Who was Roy Cohn? Like a sort of dark-matter Forrest Gump, the lawyer, fixer, and Manhattan bon vivant always seemed to find himself at the center of some 20th-century cultural touchstone: the Julius and Ethel Rosenberg trial, the McCarthy hearings, the Mafia, the political rise of Ronald Reagan, Studio 54.
But why Roy Cohn now? Most likely because of his enduring impact, more than three decades after his death, as the attorney and later spiritual mentor to a young real estate developer named Donald Trump, whose working principles and ethical worldview (as it were) he shaped more than any single person, perhaps, than the future 45th U.S. President’s own late father, Fred.
“From the very beginning, he was flamboyant, he was ruthless, and always controversial,” Jane Pauley intones in a voiceover from a vintage news reel, one of dozens that director Matt Tyrnauer (Valentino: The Last Emperor) has access to, along with a plethora of talking heads — relatives, old friends, combatants, and sworn enemies, all of which Cohn appeared to have had in spades.
Even those strong words underplay a man who cut a swath through New York, and eventually the nation, with a sort of hammer-shark single-mindedness that belied both the limits of human endeavor and the available hours in a day. He did it with a shark’s amorality, too, following a code that boiled down, essentially, to Whatever It Takes.
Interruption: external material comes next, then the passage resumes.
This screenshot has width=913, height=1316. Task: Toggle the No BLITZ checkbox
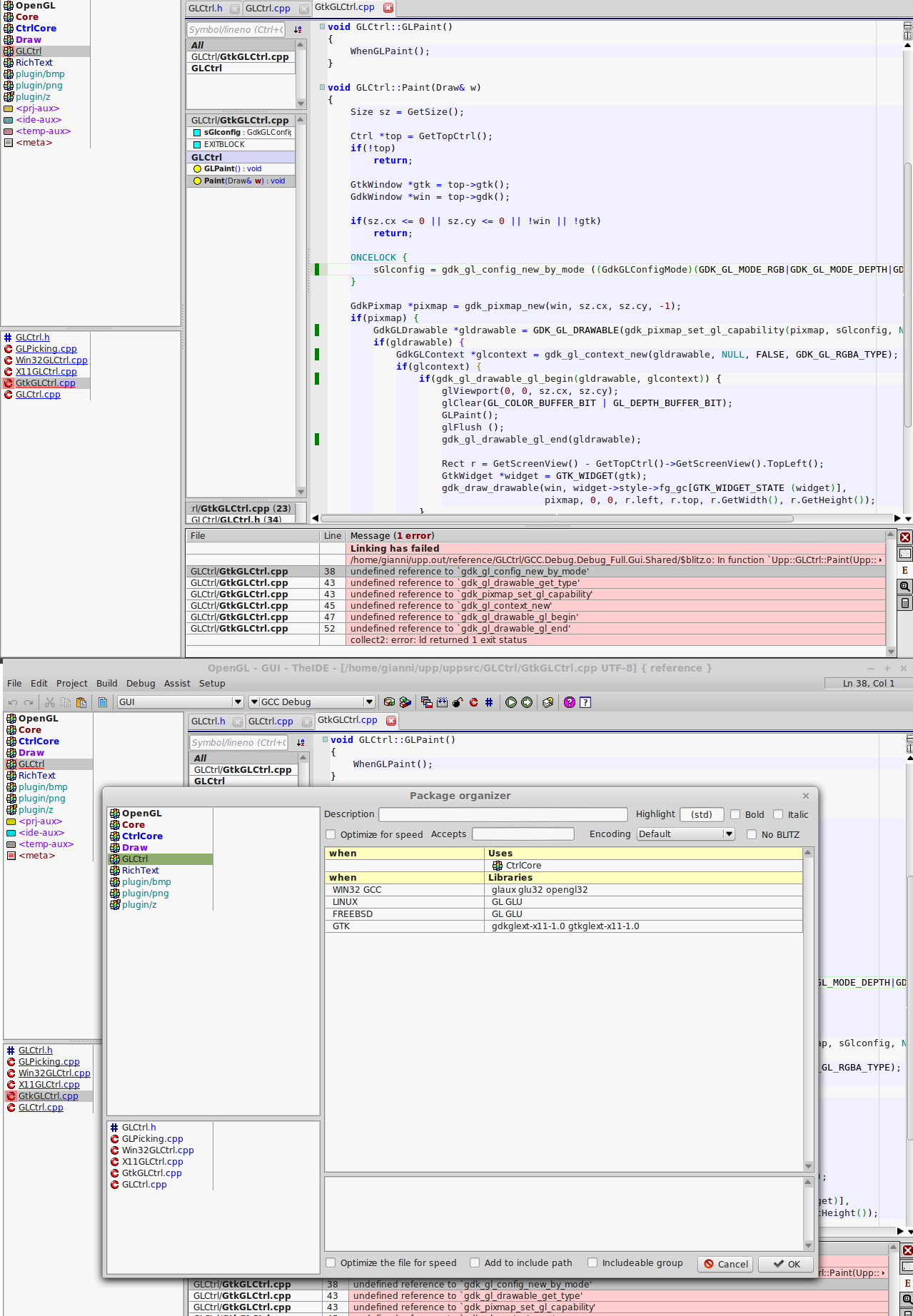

Those extremes earned him grateful lifelong clients, and (often misbegotten) millions in his own bank account; it also led to terrible miscarriages of justice and in more than one case, an innocent person’s death. Cohn’s own passing, from AIDS-related illness, was also one of the central hypocrisies of his life; till the end, he never apologized, never explained, and never admitted to a single moment of regret.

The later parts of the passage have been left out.